Anthropogenic environmental changes are pushing global forest ecosystems toward non-analog states, including disturbance regimes not previously encountered in the period of recorded human history. The use of the various environmental signals stored in biological archives, such as tree rings and lake and peat sediments, can provide critical information on past changes in environmental conditions, the associated changes in disturbances, and how forest ecosystems have responded to these shifts. This multiproxy paleoenvironmental approach is particularly important for slowly occurring processes, which require centennial- to millennial-scale measurements to be noted and assessed. Paleoecological information provides a long-term context for the observed changes and a means of testing models and simulations that fall beyond environmental conditions observed in recorded history. Paleoecology can also explain how the current ecosystem structures have developed, e.g., the long-term patterns of fire occurrence related to human activities. Combining paleoenvironmental approaches at sites within the boreal forest has improved our understanding of the interactions between various disturbances over the Holocene, the role of insect outbreaks on landscape dynamics, and the interactions between climate, vegetation, fire, and insects over the short term, i.e., last 200 years, and plurimillennial scales.

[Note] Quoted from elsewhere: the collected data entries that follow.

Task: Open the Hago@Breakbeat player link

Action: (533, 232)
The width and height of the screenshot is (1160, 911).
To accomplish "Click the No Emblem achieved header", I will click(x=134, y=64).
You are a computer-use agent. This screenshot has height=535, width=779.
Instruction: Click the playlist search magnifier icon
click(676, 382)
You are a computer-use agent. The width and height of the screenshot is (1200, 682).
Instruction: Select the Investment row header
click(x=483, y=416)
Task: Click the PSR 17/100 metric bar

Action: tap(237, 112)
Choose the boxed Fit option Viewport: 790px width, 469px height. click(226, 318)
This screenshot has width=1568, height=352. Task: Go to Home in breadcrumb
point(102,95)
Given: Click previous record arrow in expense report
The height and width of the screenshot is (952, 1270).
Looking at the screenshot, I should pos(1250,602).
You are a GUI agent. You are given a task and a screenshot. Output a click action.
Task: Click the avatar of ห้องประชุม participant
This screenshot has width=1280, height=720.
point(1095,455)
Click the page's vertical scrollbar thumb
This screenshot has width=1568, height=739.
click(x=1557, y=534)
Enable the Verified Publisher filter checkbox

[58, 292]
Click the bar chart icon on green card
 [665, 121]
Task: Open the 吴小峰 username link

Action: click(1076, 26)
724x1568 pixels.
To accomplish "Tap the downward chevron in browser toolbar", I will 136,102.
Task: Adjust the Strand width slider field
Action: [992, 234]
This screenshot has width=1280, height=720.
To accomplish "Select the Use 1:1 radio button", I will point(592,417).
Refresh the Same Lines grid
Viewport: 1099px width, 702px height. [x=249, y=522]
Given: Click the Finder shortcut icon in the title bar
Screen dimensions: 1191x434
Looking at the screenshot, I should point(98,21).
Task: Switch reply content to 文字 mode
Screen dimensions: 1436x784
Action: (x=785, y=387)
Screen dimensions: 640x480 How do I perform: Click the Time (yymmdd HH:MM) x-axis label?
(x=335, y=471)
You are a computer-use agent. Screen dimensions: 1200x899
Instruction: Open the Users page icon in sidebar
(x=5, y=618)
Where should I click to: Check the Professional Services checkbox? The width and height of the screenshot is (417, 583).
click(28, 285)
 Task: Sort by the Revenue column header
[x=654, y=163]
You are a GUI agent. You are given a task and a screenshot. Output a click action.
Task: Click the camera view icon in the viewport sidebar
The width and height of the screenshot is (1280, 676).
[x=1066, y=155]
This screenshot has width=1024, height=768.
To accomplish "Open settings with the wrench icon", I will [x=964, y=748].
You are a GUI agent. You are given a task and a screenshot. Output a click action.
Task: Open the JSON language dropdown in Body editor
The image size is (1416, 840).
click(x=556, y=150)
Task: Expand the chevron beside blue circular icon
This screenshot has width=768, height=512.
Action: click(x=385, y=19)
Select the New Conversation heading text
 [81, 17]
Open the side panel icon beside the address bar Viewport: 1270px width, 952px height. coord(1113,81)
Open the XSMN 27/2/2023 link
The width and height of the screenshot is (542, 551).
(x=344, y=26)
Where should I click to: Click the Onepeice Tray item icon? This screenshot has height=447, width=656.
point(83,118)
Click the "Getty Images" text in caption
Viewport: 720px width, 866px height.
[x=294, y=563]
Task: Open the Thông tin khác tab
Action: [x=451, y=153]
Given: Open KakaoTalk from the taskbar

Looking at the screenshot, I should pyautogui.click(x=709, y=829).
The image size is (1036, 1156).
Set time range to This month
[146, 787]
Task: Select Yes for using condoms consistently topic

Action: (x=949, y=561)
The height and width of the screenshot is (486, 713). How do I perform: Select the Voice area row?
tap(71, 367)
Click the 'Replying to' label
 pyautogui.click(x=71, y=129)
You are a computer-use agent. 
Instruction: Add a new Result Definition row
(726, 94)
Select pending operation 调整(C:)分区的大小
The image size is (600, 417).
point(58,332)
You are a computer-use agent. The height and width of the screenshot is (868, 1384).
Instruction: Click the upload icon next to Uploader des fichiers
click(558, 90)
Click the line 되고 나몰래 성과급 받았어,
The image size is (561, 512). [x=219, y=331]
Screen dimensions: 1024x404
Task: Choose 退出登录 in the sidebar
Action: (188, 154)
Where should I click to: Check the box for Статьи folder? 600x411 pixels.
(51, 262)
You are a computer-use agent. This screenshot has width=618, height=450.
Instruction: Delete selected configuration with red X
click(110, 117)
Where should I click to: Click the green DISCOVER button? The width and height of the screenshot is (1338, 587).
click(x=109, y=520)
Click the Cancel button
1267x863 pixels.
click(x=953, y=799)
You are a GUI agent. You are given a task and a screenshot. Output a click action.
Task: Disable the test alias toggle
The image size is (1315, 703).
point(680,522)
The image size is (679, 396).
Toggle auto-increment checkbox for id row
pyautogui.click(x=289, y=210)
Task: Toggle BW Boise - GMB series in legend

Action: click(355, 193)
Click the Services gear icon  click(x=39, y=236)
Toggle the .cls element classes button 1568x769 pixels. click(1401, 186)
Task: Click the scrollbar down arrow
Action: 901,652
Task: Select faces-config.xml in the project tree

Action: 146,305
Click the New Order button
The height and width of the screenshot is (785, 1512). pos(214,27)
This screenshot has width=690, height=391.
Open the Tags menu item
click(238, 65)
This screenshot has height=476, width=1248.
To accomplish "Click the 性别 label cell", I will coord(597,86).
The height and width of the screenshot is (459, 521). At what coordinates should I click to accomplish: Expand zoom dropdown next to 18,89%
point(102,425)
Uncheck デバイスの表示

The development of alternative paleoenvironmental proxy indicators remains active, including the use of fungal spores for reconstructing the occurrence of pathogenic fungi, the recovery of insect remains other than the abovementioned lepidopteran scales (Schafstall et al., 2020), and the application of ancient DNA and molecular biomarker analyses to the sedimentary record (Crump, 2021; Dubois & Jacob, 2016). Specific proxy records may serve complementary and related purposes. Living and subfossil tree-ring chronologies hold information on long-term forest disturbances at an annual resolution and may also be used to study climate variability over the chronological coverage. Subfossil samples could also potentially improve our understanding of climate-related changes in forest productivity in commercial forests by providing information related to past tree growth, an element needed to improve the forecasts of future forest productivity under climate warming. Finally, the long-term patterns of forest response to natural disturbances can help develop more sustainable forest management strategies. Central to this framework is that harvest methods should emulate patterns of natural disturbance to thereby minimize the differences between managed and natural forests (Kuuluvainen, 2002; Montoro Girona et al., 2018a). The development of these management methods requires a thorough understanding of patterns, consequences, and long-term variability of fire, insect outbreaks, and other natural disturbances to adapt silvicultural practices to future shifts in climate.